What this task involves:
All lines from the one that contains "670x377 pixels." through the final line of the entries must be repeated exactly. No other lines belong in the output.

(Stored data)
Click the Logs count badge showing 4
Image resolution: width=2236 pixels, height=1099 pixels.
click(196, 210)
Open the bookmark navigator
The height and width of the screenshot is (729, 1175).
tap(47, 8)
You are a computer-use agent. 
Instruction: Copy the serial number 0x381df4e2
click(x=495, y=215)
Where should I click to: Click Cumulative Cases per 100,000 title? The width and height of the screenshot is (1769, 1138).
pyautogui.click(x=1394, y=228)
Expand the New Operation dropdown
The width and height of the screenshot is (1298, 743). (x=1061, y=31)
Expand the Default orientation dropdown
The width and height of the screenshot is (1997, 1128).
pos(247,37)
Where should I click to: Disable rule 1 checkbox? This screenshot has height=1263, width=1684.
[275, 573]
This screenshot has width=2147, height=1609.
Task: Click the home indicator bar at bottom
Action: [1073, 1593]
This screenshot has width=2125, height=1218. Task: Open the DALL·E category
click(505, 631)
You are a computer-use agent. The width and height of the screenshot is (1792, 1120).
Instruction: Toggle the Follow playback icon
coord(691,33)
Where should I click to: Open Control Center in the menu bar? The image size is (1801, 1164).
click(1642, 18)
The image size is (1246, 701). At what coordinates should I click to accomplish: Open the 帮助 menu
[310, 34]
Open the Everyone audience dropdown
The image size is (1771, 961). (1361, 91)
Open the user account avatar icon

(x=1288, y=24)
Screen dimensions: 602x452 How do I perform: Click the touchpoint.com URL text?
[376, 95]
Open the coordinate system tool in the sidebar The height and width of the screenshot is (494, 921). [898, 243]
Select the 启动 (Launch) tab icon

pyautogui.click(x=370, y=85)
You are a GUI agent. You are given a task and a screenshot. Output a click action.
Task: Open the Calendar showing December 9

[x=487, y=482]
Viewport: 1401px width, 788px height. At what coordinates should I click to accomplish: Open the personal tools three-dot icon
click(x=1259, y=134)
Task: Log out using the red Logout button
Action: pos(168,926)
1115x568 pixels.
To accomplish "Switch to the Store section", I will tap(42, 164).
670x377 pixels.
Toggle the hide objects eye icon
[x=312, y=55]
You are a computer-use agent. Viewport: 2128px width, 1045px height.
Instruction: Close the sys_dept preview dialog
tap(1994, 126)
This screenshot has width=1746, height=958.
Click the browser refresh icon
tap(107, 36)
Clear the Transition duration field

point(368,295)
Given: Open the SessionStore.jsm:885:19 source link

Your solution:
670x377 pixels.
Toggle the hide objects eye icon
[x=312, y=55]
You are a computer-use agent. Viewport: 2128px width, 1045px height.
Instruction: Close the sys_dept preview dialog
tap(1994, 126)
This screenshot has width=1746, height=958.
Click the browser refresh icon
tap(107, 36)
Clear the Transition duration field

point(368,295)
Given: Open the SessionStore.jsm:885:19 source link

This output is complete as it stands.